According to the Post, the plan, which will be released in the spring or early summer, will offer “practical improvements” for Palestinians but “is likely to stop short of ensuring a separate, fully sovereign Palestinian state,” sources say.
Point man for the plan is Trump adviser and son-in-law Jared Kushner. He has described the proposal, which has received input from Arabs, Israelis and “partners in the region” as “fair,” “realistic,” and “implementable.”
However, The Washington Post reports that most analysts say it’s unlikely to succeed.
The main stumbling block will be the Palestinian leadership, which halted official contact with the Trump administration in December 2017 after the president announced his intention to move the U.S. Embassy to Jerusalem.
“It is time to officially recognize Jerusalem as the capital of Israel,” President Trump said on December 6, 2017. “I am also directing the State Department to begin preparation to move the American embassy from Tel Aviv to Jerusalem.”
The lead U.S. negotiator for the plan will be former Trump lawyer Jason Greenblatt, now special representative for international negotiations.
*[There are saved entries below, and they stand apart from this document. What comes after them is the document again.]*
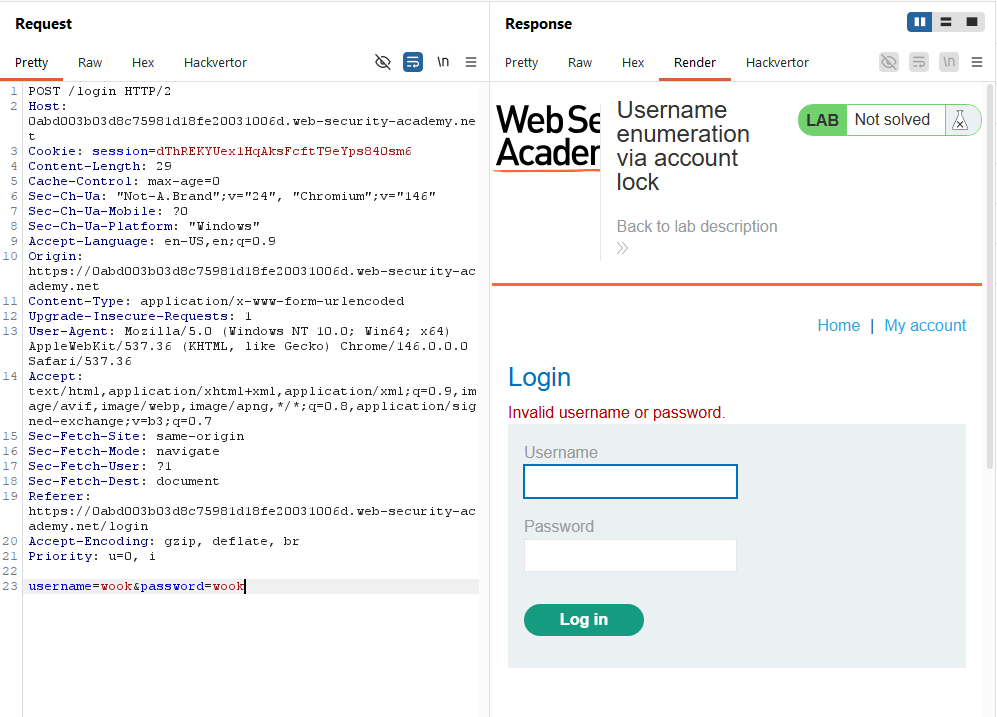Open My account link
The image size is (997, 717).
coord(925,325)
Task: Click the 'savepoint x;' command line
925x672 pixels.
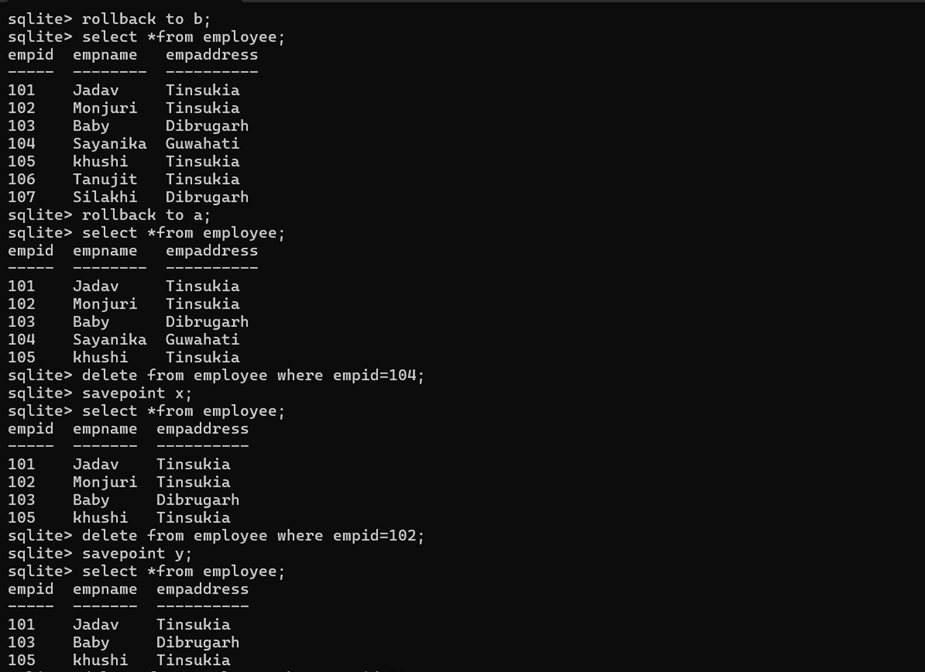Action: pos(100,393)
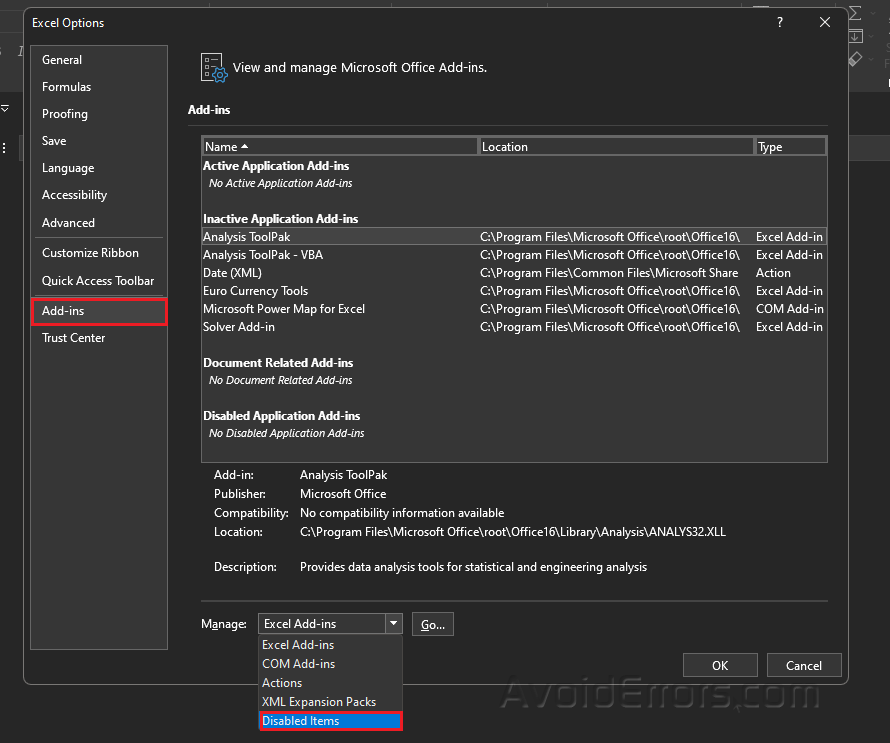This screenshot has width=890, height=743.
Task: Open the Trust Center category
Action: tap(74, 338)
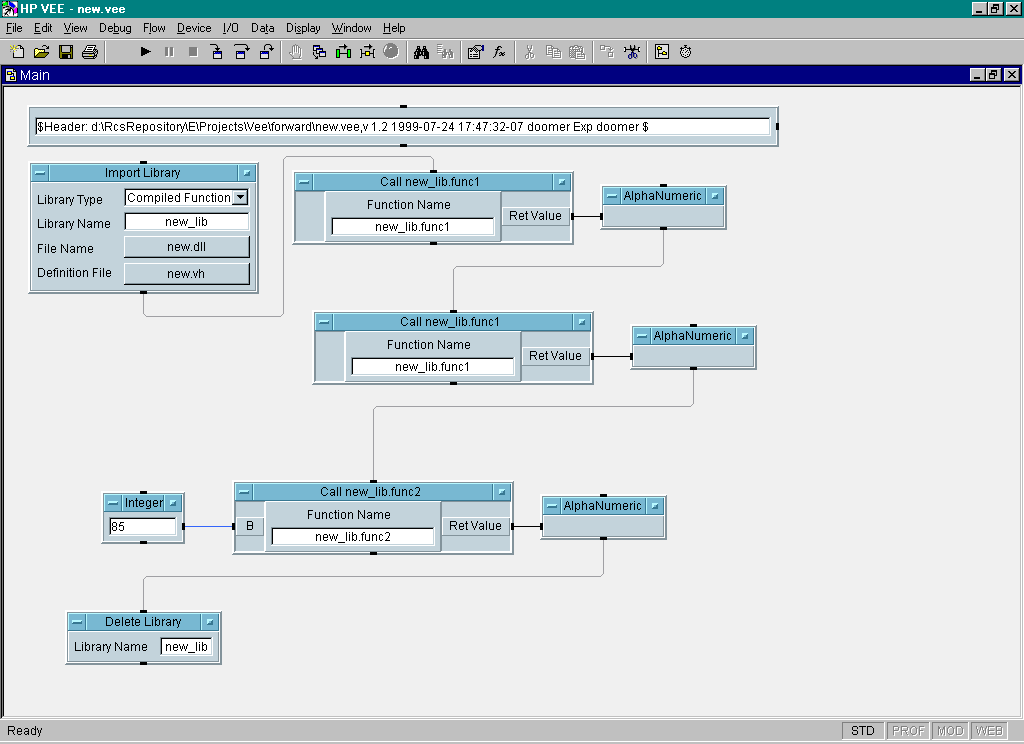Click the new.dll File Name button
Viewport: 1024px width, 744px height.
click(x=186, y=247)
He appealed to the Palestinian Authority (PA) in a tweet on April 11:
“To the PA: Our plan will greatly improve Palestinian lives & create something very different than what exists. It’s a realistic plan to thrive/prosper even if it means compromises. It’s not a ‘sell out’ — if the plan isn’t realistic, no one can deliver it.”
Mr. Greenblatt linked to an April 8 Bloomberg story, which cited Abbas adviser Nabil Shaath saying that the PA “won’t reject the Trump administration’s peace plan out of hand, but doesn’t expect it will be acceptable.”
On April 14, however, PA President Mahmoud Abbas, during the swearing-in ceremony of his new government, reiterated his firm opposition to the Trump plan.
“We opposed the deal from the start, since it removed Al Quds [Jerusalem] from Palestine, so we didn’t want the rest of the deal, since there can be no [Palestinian] state without Al Quds [Jerusalem], and there won’t be any state in Gaza and there won’t be a state without Gaza,” Abbas said.
The Israelis have signaled they are open to considering the plan. The Washington Post quotes an interview with Israeli Ambassador to the U.N. Danny Danon.
“Unlike the Palestinians, we do respect the work that was done by the team, and we will be willing to look at it and speak about it. The Palestinians say exactly the opposite — they say we don’t want to speak with the Israelis, and we don’t want to see the plan that was drafted by the U.S.,” Amb. Danon said.